Computers think in terms of bits; a bit can be equal to either 1 or 0. Those are the only values.

For a computer to count higher than 2, it needs to use more than one bit. If you take two bits and consider their value together, you can have either 00 or 01 or 10 or 11: that’s four values. If each of those values represents a color, you can have four colors. If these ‘colors’ are actually shades of gray, you can have:

2Bit

Black, white, and two in between.

Every time you add a bit, you double the number of possible values. Three bits can have twice the possible values of two bits: you have all four of the two-bit values above combined with the two possible values of the third bit.

So where your four possible two bit values are:

00 01 10 11

with three bits you have:

000 001 010 011 100 101 110 111

Add another bit, and you can have sixteen distinct values:

0000 0001 0010 0011 0100 0101 0110 0111 1000 1001 1010 1011 1100 1101 1110 1111

And so on. If you represent these as grays, you get:

4-Bit

That’s black, fourteen shades of gray, and white at the end.

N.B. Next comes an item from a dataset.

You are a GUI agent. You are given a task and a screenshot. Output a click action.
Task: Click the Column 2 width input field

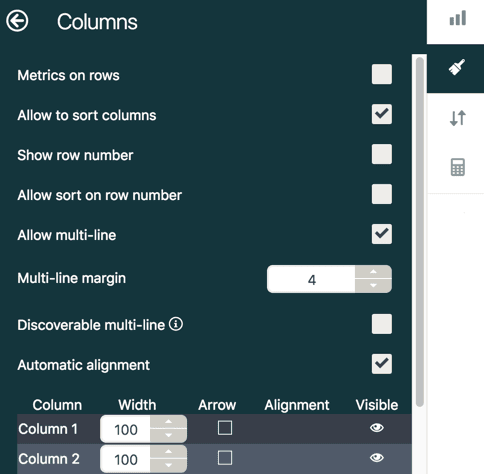(126, 459)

Because of the way the eye and brain work, though, you can cleverly combine those sixteen shades of gray in such a way as to fool you into thinking that you’re seeing any shade of gray, not just the sixteen that are actually present. This strip contains nothing but the same sixteen shades of gray seen above:

4-Bit-Dithered-1

There’s a bit of banding visible, but it still looks pretty smooth. Here’s a closeup of what’s actually going on there, near the middle of the strip:

Dither-Closeup

All of that is well and good, but why does this matter for displaying text? Text is just black and white, right, so you shouldn’t need more than a one-bit display.

The problem is that all current displays — all the ones outside of labs, anyway — are too low-resolution for this to work well: so text on screens is anti-aliased to make it look smoother.

Here’s an example. This is a 36-point Times capital ‘T’, blown up 800%, as it would be represented on a one-bit display that can only show black and white:

T-No Anti Aliasing

You will notice that it is quite jagged.

Here is the same T, as it would be displayed on a 4-bit display that can show sixteen colors:

T-Anti Aliased

Looks kind of like a 3D comic without the glasses, but when it’s displayed at normal size it looks smooth:

T-Small Anti-Aliased

Any digital image — like from your digital camera — is composed of individual pixels; everything is made up of little squares, each of which can only be a single color. When you take a picture of a capital A, though, for instance, the letter doesn’t come out looking like a ziggurat because the camera doesn’t resolve the boundary between the slanty lines of the A and its background perfectly; if you have a red A on a white background, you get a line of pinkish pixels between the two, and if you look at the image at normal resolutions, it looks like a sharp diagonal line.

Diagonal and curved lines in images generated by computers used to be jagged, but as computer power has decreased in price it has become common to have the computer anti-alias such things, adding intermediate fuzz to the edges in such a way that the screen displays a level of detail — as perceived by your brain, anyway — that’s greater than is, strictly speaking, possible given the screen’s absolute resolution.

This kind of thing is particularly important when you are displaying text in small sizes on the screen. The top line here is not anti-aliased, and the bottom line is what you could display with anti-aliasing on a screen capable of displaying sixteen colors:

Phrase Antialias

The second line is much easier to read, despite actually being blurry. This is particularly important when you’re reading a lot of text.

That said, the improvement in the typography isn’t all that it could be. Here’s a comparison of the old and the new Kindle; the old one is on the left.

Original Kindle Text New Kindle Text

Clicking on either of those will pop up a bigger version.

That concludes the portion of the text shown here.